## What this task involves
Begin at the line holding "Image resolution: width=735" and set down exactly each line through the last one below, omitting pictures. Include nothing else.

Stored records:
# # # # #

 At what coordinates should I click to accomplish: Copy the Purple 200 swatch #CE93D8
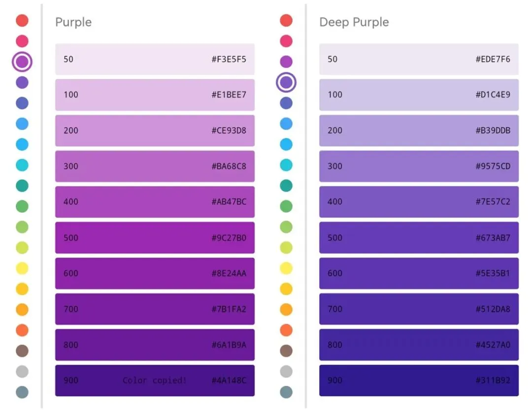coord(155,130)
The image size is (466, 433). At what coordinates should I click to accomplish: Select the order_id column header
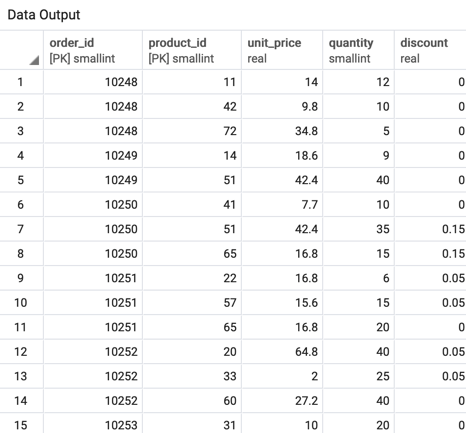click(93, 50)
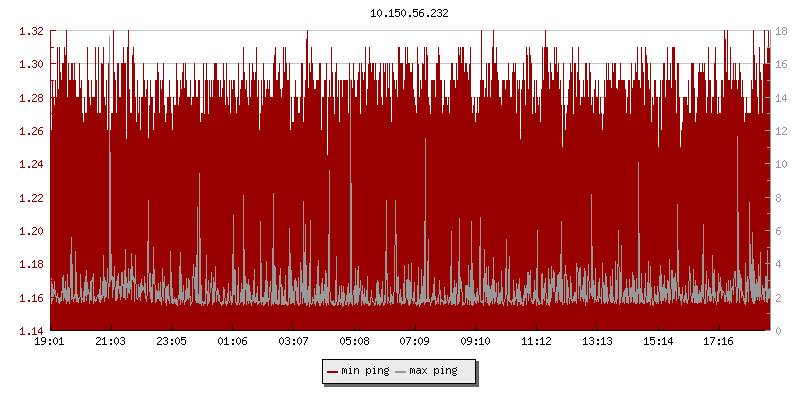Select the 13:13 time axis label
800x400 pixels.
coord(597,342)
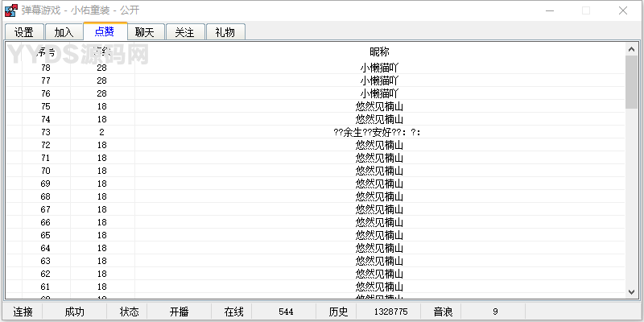The height and width of the screenshot is (322, 644).
Task: Click the 昵称 column header
Action: 379,52
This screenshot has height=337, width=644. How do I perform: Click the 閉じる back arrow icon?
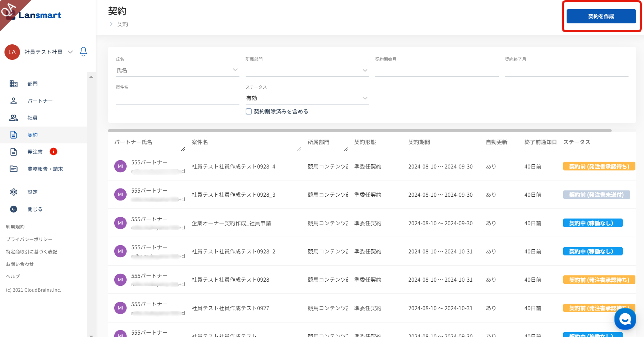(x=13, y=209)
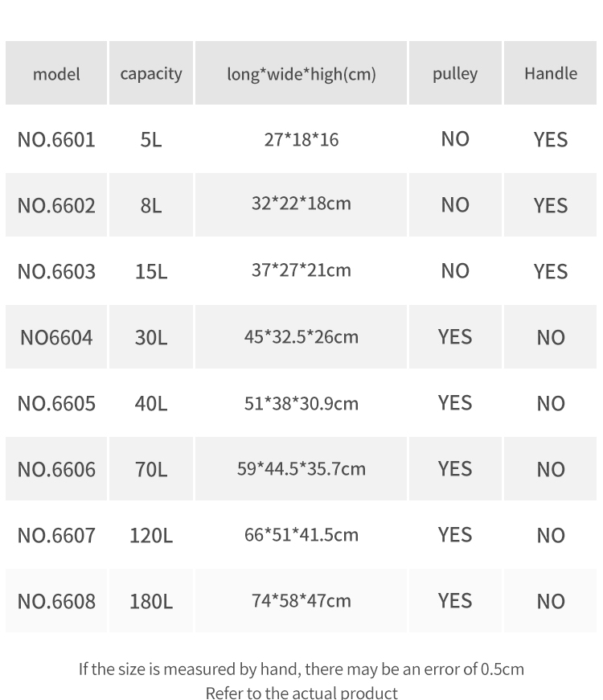This screenshot has height=700, width=603.
Task: Click the pulley value for NO.6605
Action: tap(455, 402)
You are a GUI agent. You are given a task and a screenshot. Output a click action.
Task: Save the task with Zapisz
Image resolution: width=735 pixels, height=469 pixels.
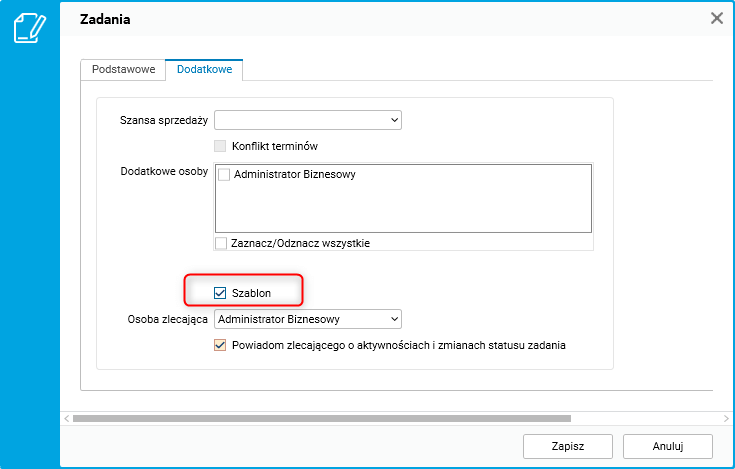pyautogui.click(x=567, y=446)
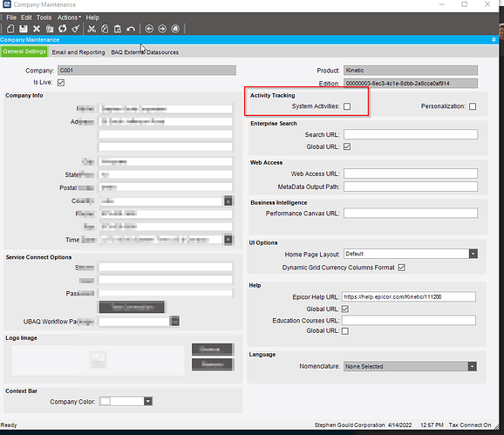Viewport: 504px width, 435px height.
Task: Uncheck the Is Live checkbox
Action: point(61,83)
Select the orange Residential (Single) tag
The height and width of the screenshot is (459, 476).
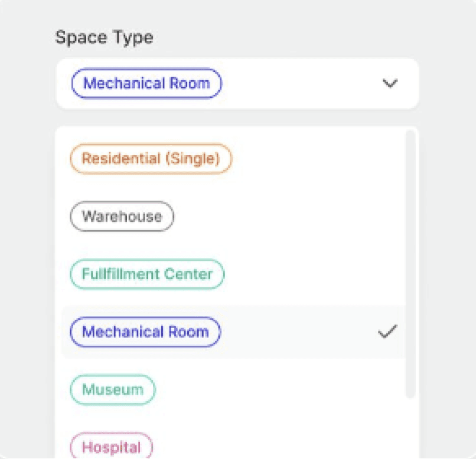coord(151,159)
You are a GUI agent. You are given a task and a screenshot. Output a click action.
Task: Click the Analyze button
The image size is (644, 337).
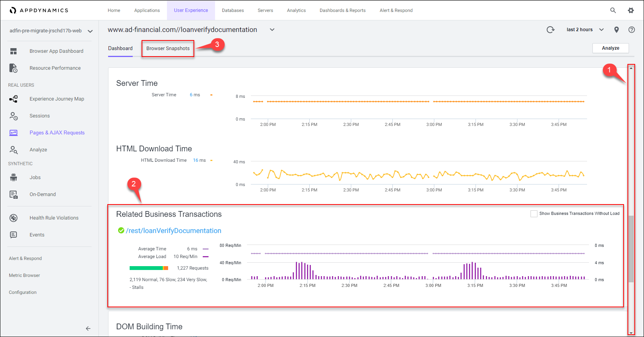coord(610,48)
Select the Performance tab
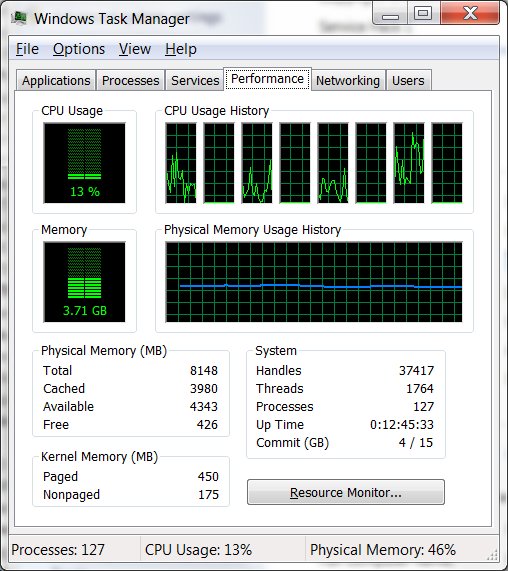Image resolution: width=508 pixels, height=571 pixels. pyautogui.click(x=267, y=79)
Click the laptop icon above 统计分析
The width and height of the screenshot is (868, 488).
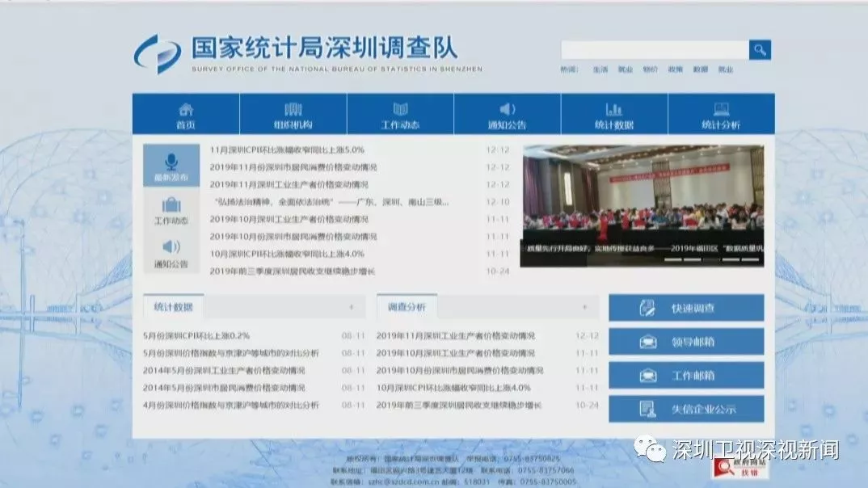[721, 109]
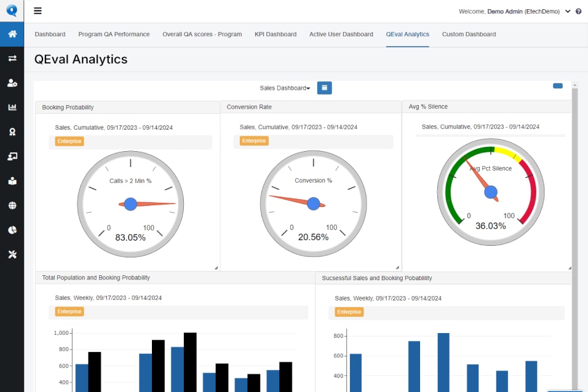Viewport: 588px width, 392px height.
Task: Open the Program QA Performance tab
Action: [x=114, y=34]
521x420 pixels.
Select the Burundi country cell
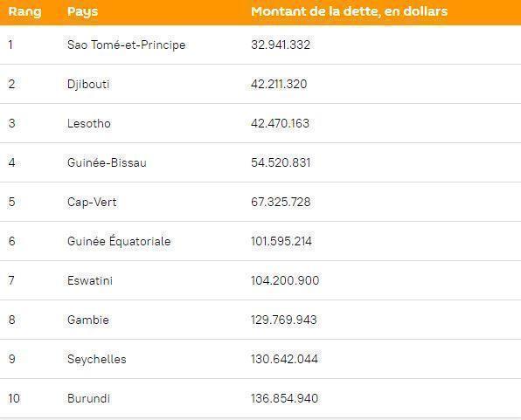(88, 398)
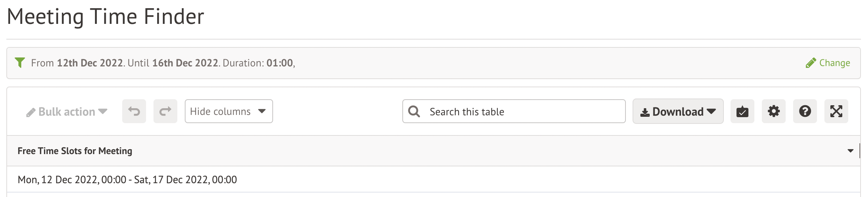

# # # # #

## Answer to the problem
Image resolution: width=735 pixels, height=469 pixels.
pyautogui.click(x=567, y=446)
Viewport: 504px width, 435px height.
Task: Uncheck the Is Live checkbox
Action: point(61,83)
Select the orange Residential (Single) tag
The height and width of the screenshot is (459, 476).
coord(151,159)
You are a GUI agent. You are given a task and a screenshot. Output a click action.
Task: Click the Analyze button
The image size is (644, 337).
coord(610,48)
Select the Performance tab
Image resolution: width=508 pixels, height=571 pixels. pyautogui.click(x=267, y=79)
Click the laptop icon above 统计分析
The width and height of the screenshot is (868, 488).
[721, 109]
Viewport: 588px width, 392px height.
Task: Open the Program QA Performance tab
Action: [x=114, y=34]
521x420 pixels.
Select the Burundi country cell
(88, 398)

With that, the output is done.